**課題一覧**
1) 熱中症のコラムで、熱中症を起こすことがあるエキゾチックアニマルとして挙げられている動物をすべて書き出せ。
2) 熱中症のコラムにある次の一文を英語に翻訳してください:「特にチンチラさんはアンデス山脈の冷涼な地域を原産としているため暑さに非常に弱く、気温が25℃前後でも熱中症を起こす可能性があります。」
3) エキゾチックアニマルの熱中症を扱ったコラムを、最後の文の後から書き継げ。

**抽出テキスト**
◆ ◆ ◆

コラム
エキゾチックアニマルさん「エキゾチックアニマルの熱中症」
夏になると、わんちゃんやねこちゃんの熱中症について耳にする機会が増えます。しかし、熱中症は犬さんや猫さんだけの病気ではありません。うさぎさん、フェレットさん、チンチラさん、モルモットさん、ハムスターさんなどのエキゾチックアニマルも熱中症を起こすことがあり、場合によっては短時間で命に関わる状態へ進行してしまいます。エキゾチックアニマルの多くは、人のように汗をかいて体温を下げることができず、体温調節能力も決して高くありません。そのため、気温だけでなく湿度や風通しの悪さの影響も受けやすく、高温多湿の環境では体内に熱がこもりやすくなります。
特にチンチラさんはアンデス山脈の冷涼な地域を原産としているため暑さに非常に弱く、気温が25℃前後でも熱中症を起こす可能性があります。フェレットさんも汗腺がほとんどないため体温を逃がすことが苦手で、室温が28℃を超えるような環境では注意が必要です。うさぎさんも耳から熱を放散して体温調節を行いますが、その能力には限界があり、高温多湿の環境では容易に体温が上昇します。ハムスターさんやモルモットさんも体が小さいため環境温度の影響を受けやすく、ケージ内の温度が急激に上昇すると短時間で体調を崩してしまうことがあります。

◆ ◆ ◆

[保存済みデータ項目]
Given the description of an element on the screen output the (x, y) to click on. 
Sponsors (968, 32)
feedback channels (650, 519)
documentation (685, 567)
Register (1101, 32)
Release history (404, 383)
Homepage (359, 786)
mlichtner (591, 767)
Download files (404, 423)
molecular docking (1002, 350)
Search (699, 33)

◆ ◆ ◆

**番号付き解答**
1) うさぎさん、フェレットさん、チンチラさん、モルモットさん、ハムスターさん

2) Chinchillas in particular originate from the cool regions of the Andes Mountains, so they are extremely vulnerable to heat and can develop heatstroke even at temperatures around 25°C.

3)
熱中症は炎天下だけで起こるものではありません。締め切った室内や風通しの悪い部屋、直射日光が当たる窓際では、室温以上にケージ内の温度が上昇することがあります。また、「少しだけだから」とエアコンを切って外出したり、動物さんを車内に残したりすることは非常に危険です。真夏の車内はわずか数十分で40℃以上になることもあり、命に関わる事態につながります。初期症状としては、元気がない、食欲が落ちる、普段より動かない、呼吸が速いなどの変化がみられます。さらに進行すると、ぐったりして横たわる、ふらつく、意識がぼんやりする、痙攣を起こすなどの重篤な症状へ発展します。熱中症では脱水だけでなく、腎臓や肝臓などの臓器障害、血液が固まりにくくなる凝固異常、多臓器不全を引き起こすこともあり、見た目以上に重症化しているケースも少なくありません。
熱中症が疑われる場合は、まずエアコンの効いた涼しい場所へ移動させ、体温をゆっくり下げることが大切です。濡らしたタオルで体を軽く冷やしたり、タオルで包んだ保冷剤を体の近くに置いたりすると効果的ですが、氷水で急激に冷却したり、保冷剤を直接体に当て続けたりすることは避けましょう。飲めるようであれば少量ずつお水を飲んでもらいますが、無理に飲ませる必要はありません。症状が改善したように見えても、体内では脱水や臓器障害が進行していることがあるため、できるだけ早く動物病院を受診してください。
熱中症を予防するためには、何よりも環境管理が重要です。夏場はエアコンを利用し、室温だけでなく湿度にも注意しましょう。留守番中もエアコンを切らず、ケージは直射日光の当たらない場所へ設置します。また、新鮮なお水を常に用意し、保冷プレートや大理石プレートなどを設置して、動物さん自身が快適な場所を選べる環境を作ることも有効です。
エキゾチックアニマルは、不調を隠す習性をもつ種類が多く、「少し元気がない」「いつもより寝ている時間が長い」といったわずかな変化が重い病気のサインであることもあります。暑い季節は特に、毎日の食欲や活動性、体重を確認し、少しでも異変を感じたら早めに動物病院へ相談しましょう。大切な家族が元気に夏を乗り切るためには、飼い主さんによる適切な温度・湿度管理が何よりの予防になります。「まだ大丈夫」ではなく、「暑くなる前に対策する」。その心がけが、エキゾチックアニマルの大切な命を守る第一歩です。